# IHRE AUFGABEN
[A] Wer führte laut Dokumenttext Regie bei „Das perfekte Geheimnis“?
[B] Übersetzen Sie bitte den Satz „Ein homophones Drehbuch wird von gut gelaunten Schauspielern gerettet“ aus dem Dokumenttext ins Englische.

Ein homophones Drehbuch wird von
gut gelaunten Schauspielern gerettet

Titel Das perfekte Geheimnis
Drehbuch Bora Dagtekin
nach der italienischen Vorlage "Perfetti Sconosciuti" (etwa "Völlig Unbekannte") von Paolo Genovese
Regie Bora Dagtekin, Deutschland 2019
Darsteller

Elyas M'Barek, Florian David Fitz, Jella Haase, Karoline Herfurth, Frederick Lau, Wotan Wilke Möhring, Jessica Schwarz, Adriana Altaras, Emily Kusche, Katja Riemann, Alexandra Maria Lara, Julia Koschitz, Anna Maria Mühe, Max von der Groeben, David Schütter, Kida Khodr Ramadan, Levi Eisenblätter, Kim Girschner, David Ali Rashed, Valentin von Falkenhayn, Luis Vorbach, Lara Waldow, Steffen Anton u.a.

# BEREITGESTELLTE ANGABEN
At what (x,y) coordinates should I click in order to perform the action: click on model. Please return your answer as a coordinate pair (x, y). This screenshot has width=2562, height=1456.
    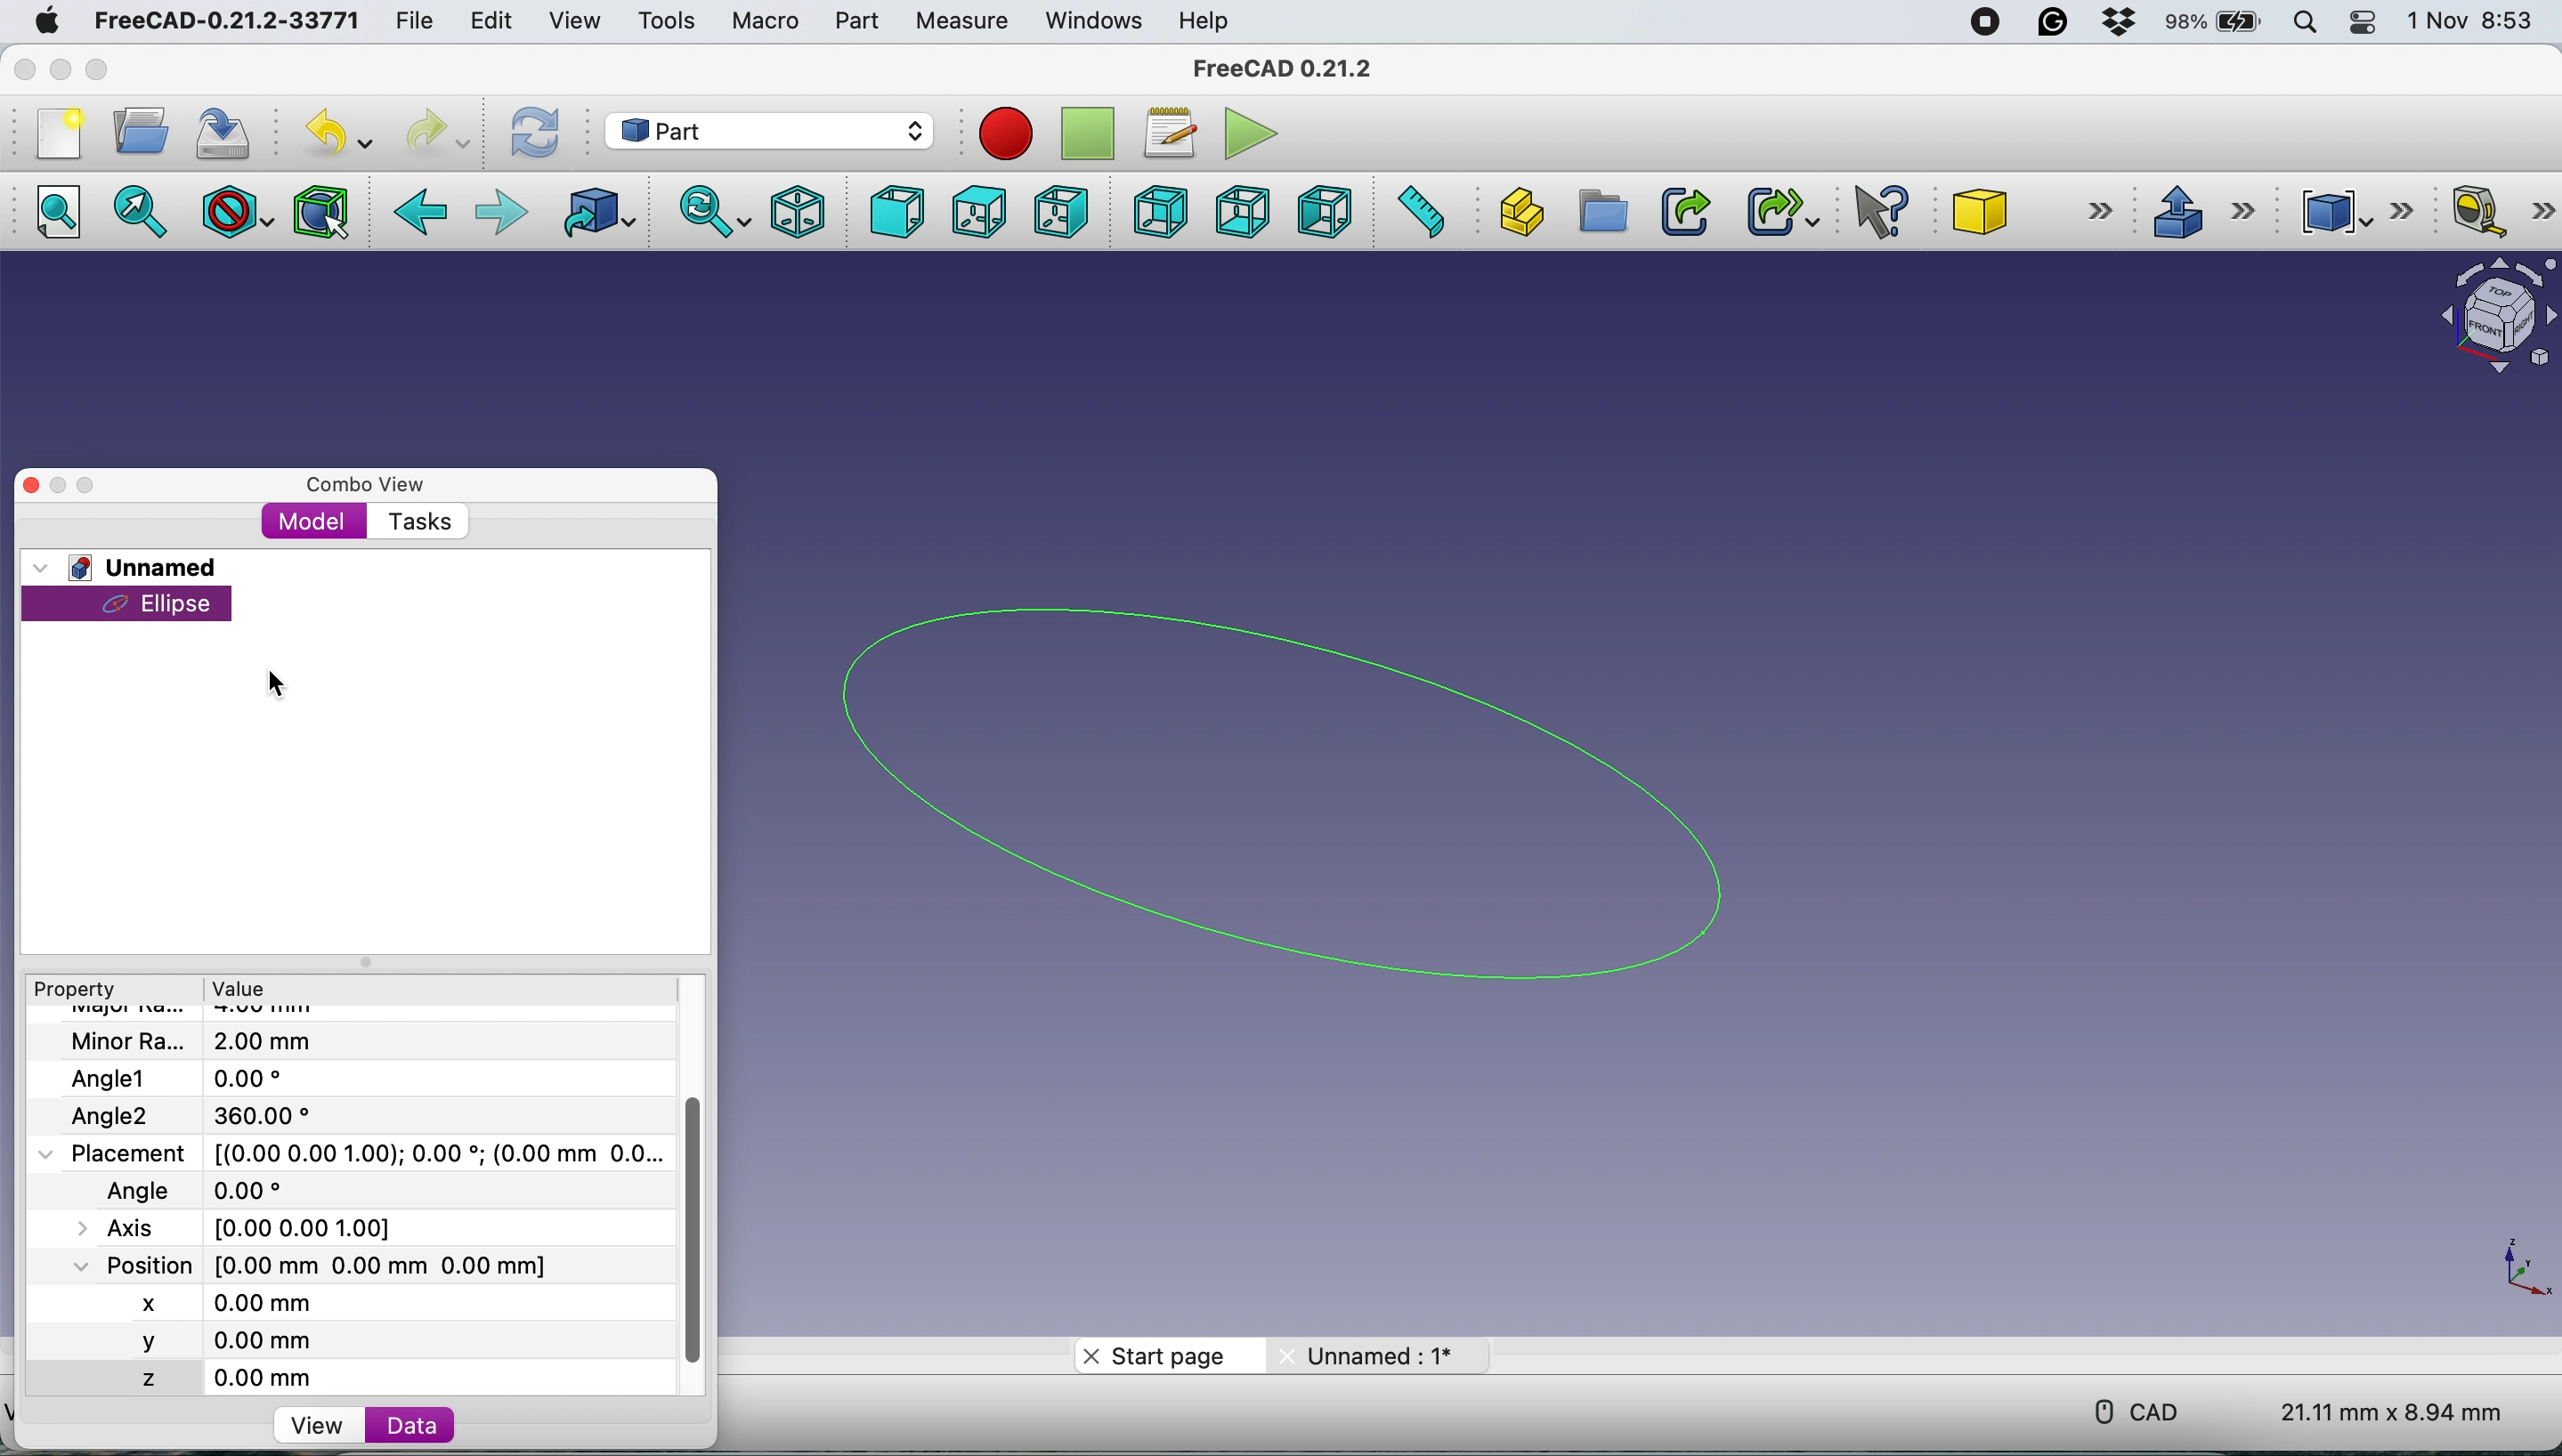
    Looking at the image, I should click on (318, 523).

# ANTWORTEN JE AUFGABE
[A] Bora Dagtekin

[B] A homophonic screenplay is rescued by good-humored actors